The personal liability enforcement action follows, the PRA’s sanction that was imposed on the bank in April 2023, in which it was censured for wide-ranging significant regulatory failings, including, for the first time, failure to capture and retain WhatsApp messages. The seriousness of the breaches justified a fine of more than £8.51 million. However, since the bank is winding-down its operations, the PRA imposed a public censure as a warning shot to the financial services industry more broadly.

The importance of recordkeeping was reiterated by the regulator making plain that inadequate recordkeeping hinders a firm‘s ability to prudently manage risk, and also hinders the PRA’s ability to investigate that firm. Specifically, the bank was found to have not adopted or implemented any policies and procedures in relation to the retention of business-related correspondence and records. It consequently had no formal recordkeeping policies or procedures in place to manage or retain electronic messages such as WhatsApp messages or iMessages.

The PRA was clear that a CEO has a “crucial role” to play in ensuring their firm meets the standards expected of it and requires the relevant individual to exercise sound judgment. The standard required of the CEO as Senior Management Function 1 (SMF 1) “was consequently more exacting than for the Firm’s other SMFs and Employees.”

Other incidents

In March 2024, the Financial Industry Regulatory Authority (FINRA) fined a pair of broker-dealers in the same group $150,000 each for failing to establish and maintain a supervisory system, including written supervisory procedures that are reasonably designed to safeguard customer records and information.

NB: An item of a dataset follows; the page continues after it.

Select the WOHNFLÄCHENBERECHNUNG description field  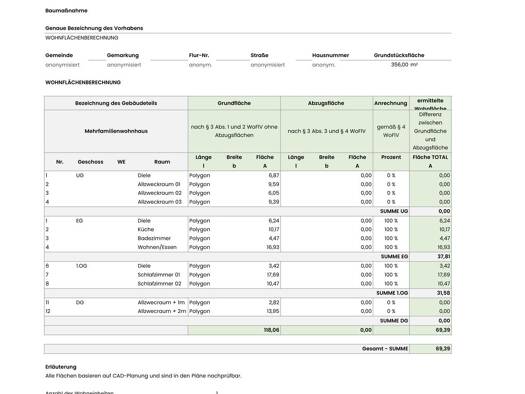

The capability to keep records and data secure and unaltered is another aspect of recordkeeping and one which firms need to ensure is fully embedded in all of their business activities.

Also in March, the U.S. Commodity Futures Trading Commission (CFTC) fined another two firms for off-channel communications. A swaps dealer was fined $6 million, and an introducing broker was fined $1 million for failing to maintain and preserve records. The orders found that both firms failed to stop employees — including those at senior levels — from communicating by using unapproved communication methods, including messages sent by personal text.

Each order further finds that the firm-wide use of unapproved communication methods violated each firm’s internal policies and procedures, which generally prohibited business-related communication over unapproved methods. Both firms were among the 16 firms recently fined by the U.S. Securities and Exchange Commission for, again, the use of off-channel and unpreserved communications. The additional penalties add to the $2.6 billion already levied for failures to maintain and preserve electronic communications — another crystal-clear reminder of the continuing regulatory focus on recordkeeping.

Recordkeeping as core competency

All aspects of recordkeeping are an expected core competency for financial services firms. Only with a complete, native context, secure, but accessible data set can firms begin to fulfil all relevant compliance obligations but also gather insightful strategic management information.

Recordkeeping and the associated required data governance can only begin with the upstream capture and retention of all relevant records and data points. Indeed, only with recordkeeping robustly in place up-front, can downstream compliance and security activities be comprehensively assured.